In this week’s readings, specifically the theme of disco, rap, and technologies in the 1970s were well discussed.

For my latest journal, I would like to share my thoughts on the Millard text and the articles by Dyer and Lawrence.

Disco became popular in the 1970s.  This unique musical genre impacted the music industry and the people who listened to it.  It featured drums, synthesizers, the singers, and the optional DJ.  DJ’s were the cheerleaders of the music clubs where they kept the party and energy going as evident in clubs both homosexuals (mostly as Lawrence tells us) and heterosexuals in Dyer’s article.  The discotheques were special places to jam and have fun while listening to disco tracks.  I didn’t realize that disco impacted such a huge array of audiences, from the music industry, to fashion, and arts.  This genre I feel isn’t just the 1970s Saturday Night Fever style and disco ball shining in the club but a whole encompassing aesthetic and dance driven type genre.  Seeing that I didn’t grew up knowing much about disco, the material Dyer discussed was eye-opening.  When Dyer mentioned that it was erotic, I didn’t knew disco can be looked at like he argues.  I guess it’s because of my unawareness that impacted my thoughts and feelings about this genre.  Before reading this I always thought disco was purely entertainment and dance, while rock and roll was all sex, drugs, and of course rock and roll which was connotative for sex.  Now I see that disco is more than what I thought it was.  What do you think about disco?  Do you know any examples where disco isn’t erotic but tame?  I wonder if any exist.

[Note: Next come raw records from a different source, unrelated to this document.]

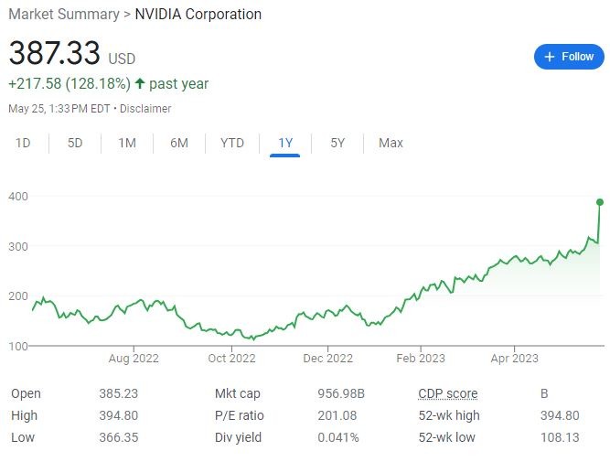Select the YTD tab
The image size is (610, 462).
[x=232, y=143]
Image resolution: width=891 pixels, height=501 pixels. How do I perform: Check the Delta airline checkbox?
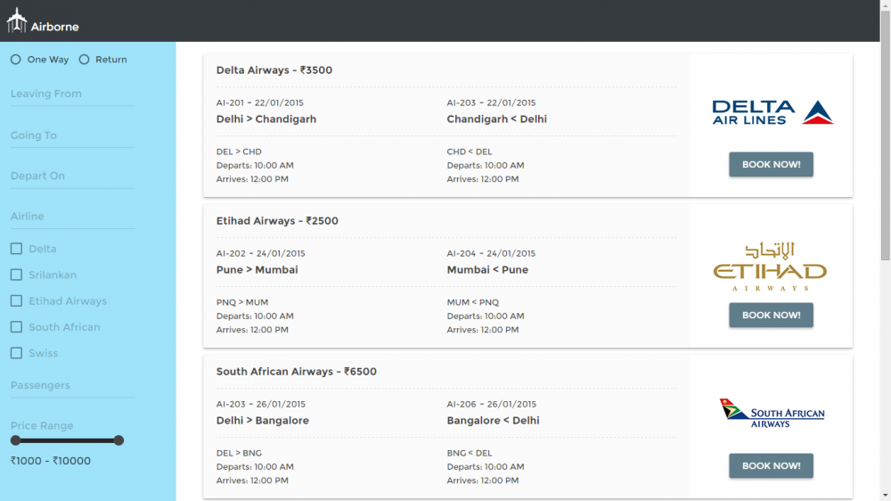[16, 249]
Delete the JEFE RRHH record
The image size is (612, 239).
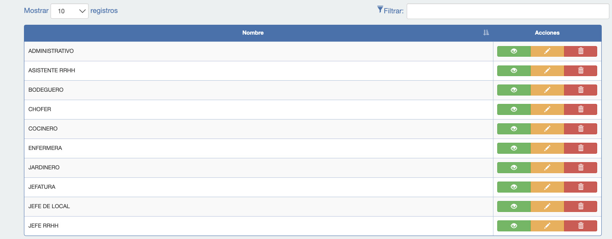point(580,226)
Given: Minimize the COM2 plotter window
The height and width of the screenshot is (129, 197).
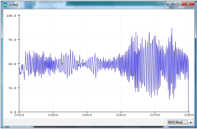Looking at the screenshot, I should 170,4.
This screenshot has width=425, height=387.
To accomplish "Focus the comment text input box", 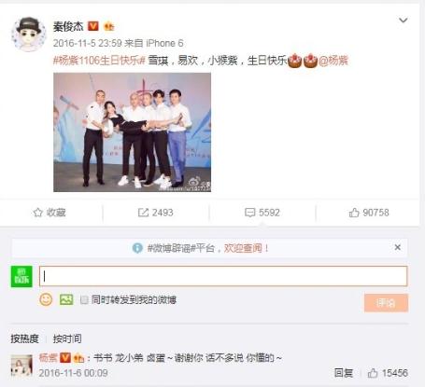I will coord(223,276).
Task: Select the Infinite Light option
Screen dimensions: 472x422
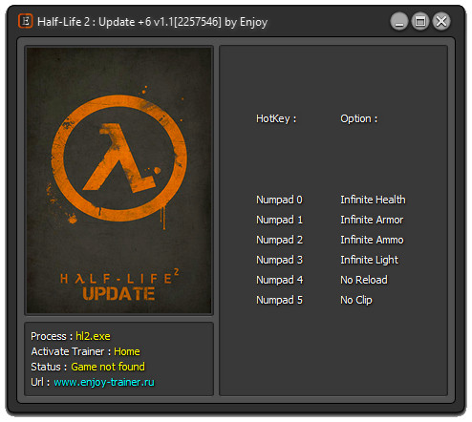Action: click(369, 260)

Punk was another one of those special tastes kind of genre.  Many deemed it low-fi and not conforming to music industry’s norms.  Punk is like a revolting revolutionary wave of singers.  They wanted to sound low quality in order to gain their fame.  They stood up for what they sang, and I feel that’s risky but if it works (which it did for their sake), then by all means I support it.  I feel that punk isn’t a well-standing genre but it’s own target audience is what will keep them alive in the music industry.

Rap was also another unique genre which connected to the black audience right off the bat.  They were originally independent champions as they were ignored by many major labels.  I didn’t think they were classified as “indies” before I read this.  Now I feel even more convinced about the underdogs, the independents.  The original roots of rap are really interesting to hear as evident by Sugarhill Gang’s Rapper’s Delight.  It was the first rap single to actually impact pop music as Millard points out.  This single sounds very authentic, and does not sound like modern mainstream rap singles (in terms of the background sounds).  You can hear elements of disco kind of trickled in.  It’s more like a dance-rap single.

CLICK HERE:Rapper’s Delight — Sugar Hill Gang (Youtube video)

DJ’s are also an important component to rap.  I feel that this is evident today with many rap artists utilizing DJ’s in their performances.  Artists who take the DJ into their performances in my opinion are creative, and expressive in general.  They know they can connect with their fans and its evident because rap is still a thriving market to be in.

The digital technologies in Millard were interesting to read.  From eight-tracks (my topic for my paper) to the digital age (elements of which I plan for my presentation) started in the 1960s and continues right through the 1990s as Millard mentions.  The digital age in my opinion will always continue until something crazy happens which ultimately changes the music industry and how we listen to music.  But meanwhile, we wouldn’t be where we are today if it weren’t for lasers, cassette tape, and the compact disc.  These three I believe are essential if we are to have the CD player, VCR’s, laptops, iPods, iTouch, iPad, digital cameras, etc.  So we owe those three a lot and what they function in the 1970s to early 2000s.  Though its sad to see old formats slow down, new ones are very exciting to experience.  For example, I grew up with my parents who had the big stereos and cassette players.  I was raised when cassettes were still in popular use.  Then when that slowed down, CD’s became my main format for music listening.  Nowadays you don’t see a cassette tape anywhere unless you go ask your parents, or visit your grandparents.  Just a few years ago I began to notice the CD (album) slowly declining.  Evidence includes: artists having their albums released only as digital copies online, and iTunes selling more singles than the whole CD album.  Now with everything online (Youtube, iTunes) and the introduction of portable music storage devices, I feel it won’t be long before the CD format will become part of our memories.  Fortunately enough, I still have CD’s in my house and I don’t see myself ever selling them.  Best to collect and cherish the formats you love is my message to you all.

Additional Questions to Consider:
Do you still buy CD’s?  OR Do you buy both CD’s and digital tracks from iTunes?
Do you think digital tracks will be taken over by some unknown format that has yet to be introduced?